The letter of award calls Bingham one of the “… courageous pioneers … who challenged existing paradigms within the psychology …” to bring that realization to the field. The NMCS will present Bingham’s award at its conference in Houston in January 2013. The Distinguished Elder Award presentation is one of the highlights of the NMCS and has become a much anticipated experience among conference participants, especially graduate trainees and early career professionals seeking wisdom from their Elders. Bingham is also among the founders of the National Multicultural Conference and Summit, which was created a decade ago.
A native Memphian, Bingham became the U of M’s vice president for student affairs in 2003, and developed the mission statement, “Students Learning through Engagement and Involvement.” She had been assistant vice president for student affairs and student development since 1993. She has taught and served as an administrator at the U of M since 1985. In 2012, the University of Memphis opened their Black History Month celebration by honoring Bingham with the Authur S. Holmon Lifetime Achievement Award. One of her personal missions is to help improve the lives of women and children in the Memphis area. She also is co-founder of Black Scholars Unlimited at the U of M and is published in numerous psychology journals and books.

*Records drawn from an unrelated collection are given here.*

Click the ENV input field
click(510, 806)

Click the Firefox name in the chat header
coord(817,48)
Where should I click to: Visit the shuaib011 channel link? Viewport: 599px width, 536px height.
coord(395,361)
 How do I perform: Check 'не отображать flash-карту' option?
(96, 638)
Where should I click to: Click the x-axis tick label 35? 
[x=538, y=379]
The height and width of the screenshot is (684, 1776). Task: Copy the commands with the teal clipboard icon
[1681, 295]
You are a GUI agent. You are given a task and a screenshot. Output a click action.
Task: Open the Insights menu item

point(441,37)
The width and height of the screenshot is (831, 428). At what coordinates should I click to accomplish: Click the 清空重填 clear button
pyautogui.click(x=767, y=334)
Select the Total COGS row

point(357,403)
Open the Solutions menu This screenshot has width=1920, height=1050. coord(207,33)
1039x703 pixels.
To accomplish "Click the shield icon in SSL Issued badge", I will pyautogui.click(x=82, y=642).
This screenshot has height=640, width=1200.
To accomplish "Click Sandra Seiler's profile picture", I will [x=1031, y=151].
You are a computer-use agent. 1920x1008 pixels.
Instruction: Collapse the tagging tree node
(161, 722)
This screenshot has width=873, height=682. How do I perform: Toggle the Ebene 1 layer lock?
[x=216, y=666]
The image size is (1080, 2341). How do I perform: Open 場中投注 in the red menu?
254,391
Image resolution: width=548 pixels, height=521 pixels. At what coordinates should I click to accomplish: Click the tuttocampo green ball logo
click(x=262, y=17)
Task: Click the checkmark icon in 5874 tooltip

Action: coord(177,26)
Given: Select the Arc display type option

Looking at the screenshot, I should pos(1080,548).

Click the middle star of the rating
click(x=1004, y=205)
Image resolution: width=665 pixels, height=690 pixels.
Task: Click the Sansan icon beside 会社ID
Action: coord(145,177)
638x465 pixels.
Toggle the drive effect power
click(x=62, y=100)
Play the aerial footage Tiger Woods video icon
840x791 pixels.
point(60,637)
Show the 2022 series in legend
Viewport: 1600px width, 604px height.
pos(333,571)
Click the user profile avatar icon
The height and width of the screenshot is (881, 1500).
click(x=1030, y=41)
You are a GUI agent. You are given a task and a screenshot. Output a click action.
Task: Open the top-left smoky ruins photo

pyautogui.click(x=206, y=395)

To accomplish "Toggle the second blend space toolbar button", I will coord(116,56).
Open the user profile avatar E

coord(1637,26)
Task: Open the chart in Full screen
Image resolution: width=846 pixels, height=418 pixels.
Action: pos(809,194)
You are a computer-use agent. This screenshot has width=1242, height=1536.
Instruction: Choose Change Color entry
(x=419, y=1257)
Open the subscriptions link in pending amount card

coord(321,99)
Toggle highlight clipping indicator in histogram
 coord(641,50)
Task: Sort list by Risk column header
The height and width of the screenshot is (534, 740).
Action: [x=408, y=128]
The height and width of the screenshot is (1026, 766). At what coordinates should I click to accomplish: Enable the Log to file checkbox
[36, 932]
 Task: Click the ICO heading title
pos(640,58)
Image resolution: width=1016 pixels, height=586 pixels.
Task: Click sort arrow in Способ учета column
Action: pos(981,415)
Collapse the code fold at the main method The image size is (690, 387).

Bingham graduated from Elmhurst College in Elmhurst, Ill., with a bachelor of arts degree in sociology and education. She earned a master of arts in counseling and guidance and a doctorate in counseling psychology from The Ohio State University. She started her career in higher education in 1972 as a student personnel assistant at Ohio State and moved to the University of Florida in 1978. Bingham was associate director of the Counseling Center at Florida before being hired as director for the Center for Student Development at the U of M in 1985.